>>>

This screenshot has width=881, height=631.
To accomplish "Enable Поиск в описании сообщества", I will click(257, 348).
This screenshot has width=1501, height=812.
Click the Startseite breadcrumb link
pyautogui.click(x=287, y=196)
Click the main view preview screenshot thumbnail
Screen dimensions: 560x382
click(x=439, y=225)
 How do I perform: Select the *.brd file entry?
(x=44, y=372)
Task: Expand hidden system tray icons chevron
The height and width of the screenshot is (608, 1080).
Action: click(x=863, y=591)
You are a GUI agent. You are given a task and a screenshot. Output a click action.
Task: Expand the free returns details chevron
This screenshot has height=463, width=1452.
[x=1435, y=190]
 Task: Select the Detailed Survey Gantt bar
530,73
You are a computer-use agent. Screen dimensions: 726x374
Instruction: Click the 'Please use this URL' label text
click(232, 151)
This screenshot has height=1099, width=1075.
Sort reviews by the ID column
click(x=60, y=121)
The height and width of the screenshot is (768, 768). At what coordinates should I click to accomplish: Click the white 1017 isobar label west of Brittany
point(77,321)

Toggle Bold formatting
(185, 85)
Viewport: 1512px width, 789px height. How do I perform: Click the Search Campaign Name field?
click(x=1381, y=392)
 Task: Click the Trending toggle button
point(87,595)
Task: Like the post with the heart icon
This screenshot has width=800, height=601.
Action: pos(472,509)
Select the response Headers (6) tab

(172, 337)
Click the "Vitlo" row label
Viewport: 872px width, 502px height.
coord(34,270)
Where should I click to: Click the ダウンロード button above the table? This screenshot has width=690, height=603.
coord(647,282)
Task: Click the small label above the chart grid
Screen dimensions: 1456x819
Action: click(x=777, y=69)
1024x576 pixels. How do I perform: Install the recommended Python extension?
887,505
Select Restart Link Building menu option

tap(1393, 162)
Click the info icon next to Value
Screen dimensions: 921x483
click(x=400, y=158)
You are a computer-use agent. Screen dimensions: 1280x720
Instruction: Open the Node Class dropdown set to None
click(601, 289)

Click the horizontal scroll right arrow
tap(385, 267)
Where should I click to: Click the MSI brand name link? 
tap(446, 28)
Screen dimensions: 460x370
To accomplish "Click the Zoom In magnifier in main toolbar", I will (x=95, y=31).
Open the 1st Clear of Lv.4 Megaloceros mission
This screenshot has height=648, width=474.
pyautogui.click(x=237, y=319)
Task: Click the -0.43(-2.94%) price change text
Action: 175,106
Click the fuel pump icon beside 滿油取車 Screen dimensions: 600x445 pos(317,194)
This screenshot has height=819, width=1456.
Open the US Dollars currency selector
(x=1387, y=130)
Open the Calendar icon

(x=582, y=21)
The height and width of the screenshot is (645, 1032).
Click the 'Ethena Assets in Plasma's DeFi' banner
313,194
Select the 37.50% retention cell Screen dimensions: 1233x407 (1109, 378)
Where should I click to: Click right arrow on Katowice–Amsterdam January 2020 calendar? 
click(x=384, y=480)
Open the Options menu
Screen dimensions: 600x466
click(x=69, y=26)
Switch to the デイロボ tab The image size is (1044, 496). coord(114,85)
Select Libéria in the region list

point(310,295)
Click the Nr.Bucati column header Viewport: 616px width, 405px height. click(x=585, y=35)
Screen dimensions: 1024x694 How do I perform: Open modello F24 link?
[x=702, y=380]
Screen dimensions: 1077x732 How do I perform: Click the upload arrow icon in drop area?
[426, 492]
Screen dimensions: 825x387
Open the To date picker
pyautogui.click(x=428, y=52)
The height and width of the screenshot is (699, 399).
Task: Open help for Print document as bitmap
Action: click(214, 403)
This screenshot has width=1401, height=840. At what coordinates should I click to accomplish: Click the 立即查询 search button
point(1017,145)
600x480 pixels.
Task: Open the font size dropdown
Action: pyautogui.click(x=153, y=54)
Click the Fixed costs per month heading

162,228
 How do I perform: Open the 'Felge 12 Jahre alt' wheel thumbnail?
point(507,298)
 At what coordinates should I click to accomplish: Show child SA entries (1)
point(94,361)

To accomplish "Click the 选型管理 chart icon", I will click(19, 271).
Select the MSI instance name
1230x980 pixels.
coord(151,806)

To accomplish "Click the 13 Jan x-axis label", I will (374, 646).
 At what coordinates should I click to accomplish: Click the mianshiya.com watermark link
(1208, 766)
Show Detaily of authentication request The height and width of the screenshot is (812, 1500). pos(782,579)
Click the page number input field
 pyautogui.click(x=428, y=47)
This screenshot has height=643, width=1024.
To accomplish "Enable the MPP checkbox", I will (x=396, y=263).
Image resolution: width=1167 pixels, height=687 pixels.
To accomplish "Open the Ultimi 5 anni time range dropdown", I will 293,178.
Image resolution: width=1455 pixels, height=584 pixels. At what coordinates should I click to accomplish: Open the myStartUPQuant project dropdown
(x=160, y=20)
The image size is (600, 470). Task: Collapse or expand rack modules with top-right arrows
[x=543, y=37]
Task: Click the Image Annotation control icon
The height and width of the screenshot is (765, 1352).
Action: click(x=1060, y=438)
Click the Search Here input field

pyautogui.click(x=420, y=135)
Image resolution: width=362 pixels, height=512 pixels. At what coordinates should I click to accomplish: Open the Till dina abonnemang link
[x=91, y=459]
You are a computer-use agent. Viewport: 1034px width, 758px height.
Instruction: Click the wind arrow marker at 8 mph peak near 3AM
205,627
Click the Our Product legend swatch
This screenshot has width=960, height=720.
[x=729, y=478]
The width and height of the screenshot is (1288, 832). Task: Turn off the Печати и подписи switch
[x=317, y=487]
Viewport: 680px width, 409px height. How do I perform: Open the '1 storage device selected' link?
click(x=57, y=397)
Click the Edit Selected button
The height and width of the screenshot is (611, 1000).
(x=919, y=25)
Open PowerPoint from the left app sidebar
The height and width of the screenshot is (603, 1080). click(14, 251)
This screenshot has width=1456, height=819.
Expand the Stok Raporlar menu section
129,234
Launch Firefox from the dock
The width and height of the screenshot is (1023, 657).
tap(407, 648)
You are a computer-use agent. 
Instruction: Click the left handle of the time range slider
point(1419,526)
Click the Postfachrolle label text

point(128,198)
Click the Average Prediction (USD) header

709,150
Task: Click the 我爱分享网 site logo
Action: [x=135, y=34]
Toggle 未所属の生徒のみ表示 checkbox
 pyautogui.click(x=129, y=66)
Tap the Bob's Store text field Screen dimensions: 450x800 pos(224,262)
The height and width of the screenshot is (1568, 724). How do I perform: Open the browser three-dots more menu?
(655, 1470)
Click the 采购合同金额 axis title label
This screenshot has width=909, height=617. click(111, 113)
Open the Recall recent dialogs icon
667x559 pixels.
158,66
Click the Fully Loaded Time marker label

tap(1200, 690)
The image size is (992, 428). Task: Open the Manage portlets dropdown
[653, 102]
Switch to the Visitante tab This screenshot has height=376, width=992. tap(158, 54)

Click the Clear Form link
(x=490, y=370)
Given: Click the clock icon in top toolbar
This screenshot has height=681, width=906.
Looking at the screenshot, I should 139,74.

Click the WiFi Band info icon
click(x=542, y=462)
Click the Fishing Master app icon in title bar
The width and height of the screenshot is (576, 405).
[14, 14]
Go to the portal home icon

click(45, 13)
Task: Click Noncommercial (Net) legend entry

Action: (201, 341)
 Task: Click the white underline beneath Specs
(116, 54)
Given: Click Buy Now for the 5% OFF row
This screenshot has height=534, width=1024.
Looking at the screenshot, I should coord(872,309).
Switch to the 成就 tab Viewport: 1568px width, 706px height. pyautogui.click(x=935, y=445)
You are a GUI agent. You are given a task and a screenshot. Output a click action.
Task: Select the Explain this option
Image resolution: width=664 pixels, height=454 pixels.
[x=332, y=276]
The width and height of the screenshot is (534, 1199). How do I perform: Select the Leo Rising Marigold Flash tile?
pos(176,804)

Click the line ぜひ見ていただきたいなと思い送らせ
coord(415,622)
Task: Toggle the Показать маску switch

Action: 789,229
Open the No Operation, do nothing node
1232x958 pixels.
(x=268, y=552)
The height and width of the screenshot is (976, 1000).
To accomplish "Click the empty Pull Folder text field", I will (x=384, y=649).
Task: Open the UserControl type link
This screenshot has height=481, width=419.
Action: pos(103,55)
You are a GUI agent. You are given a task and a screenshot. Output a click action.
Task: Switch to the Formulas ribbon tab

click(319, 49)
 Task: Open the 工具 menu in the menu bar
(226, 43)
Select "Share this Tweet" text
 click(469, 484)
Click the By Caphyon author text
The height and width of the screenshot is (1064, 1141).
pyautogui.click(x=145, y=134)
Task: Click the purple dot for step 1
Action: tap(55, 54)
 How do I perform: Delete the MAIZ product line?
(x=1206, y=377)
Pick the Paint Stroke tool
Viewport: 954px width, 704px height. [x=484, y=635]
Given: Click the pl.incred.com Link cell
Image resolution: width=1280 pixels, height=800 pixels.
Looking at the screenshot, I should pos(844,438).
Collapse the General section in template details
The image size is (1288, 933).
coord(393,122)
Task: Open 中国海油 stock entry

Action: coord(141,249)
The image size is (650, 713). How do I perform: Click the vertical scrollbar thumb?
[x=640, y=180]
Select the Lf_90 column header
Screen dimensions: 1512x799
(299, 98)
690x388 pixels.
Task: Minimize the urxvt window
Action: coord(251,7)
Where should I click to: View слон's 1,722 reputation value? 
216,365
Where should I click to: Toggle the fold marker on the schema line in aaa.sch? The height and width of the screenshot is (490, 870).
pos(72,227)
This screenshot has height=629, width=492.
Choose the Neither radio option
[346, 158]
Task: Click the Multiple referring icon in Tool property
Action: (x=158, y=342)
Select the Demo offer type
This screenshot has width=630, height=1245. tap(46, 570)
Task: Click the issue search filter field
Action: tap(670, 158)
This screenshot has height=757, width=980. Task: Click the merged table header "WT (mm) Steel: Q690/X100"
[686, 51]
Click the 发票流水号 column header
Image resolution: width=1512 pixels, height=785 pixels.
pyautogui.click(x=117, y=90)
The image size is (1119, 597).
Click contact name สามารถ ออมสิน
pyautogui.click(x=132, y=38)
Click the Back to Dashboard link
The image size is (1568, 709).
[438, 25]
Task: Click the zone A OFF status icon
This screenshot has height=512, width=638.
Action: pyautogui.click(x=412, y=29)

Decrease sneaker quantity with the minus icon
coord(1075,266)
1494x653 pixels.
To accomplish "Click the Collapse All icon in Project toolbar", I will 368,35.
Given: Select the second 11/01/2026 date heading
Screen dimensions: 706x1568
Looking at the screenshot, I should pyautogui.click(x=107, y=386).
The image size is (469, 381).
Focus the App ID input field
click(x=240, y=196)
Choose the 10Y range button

<<<

**Problem to solve:** Your answer should be a single number: how many lines of the material contain the word "cell".

**Result of this task:** 2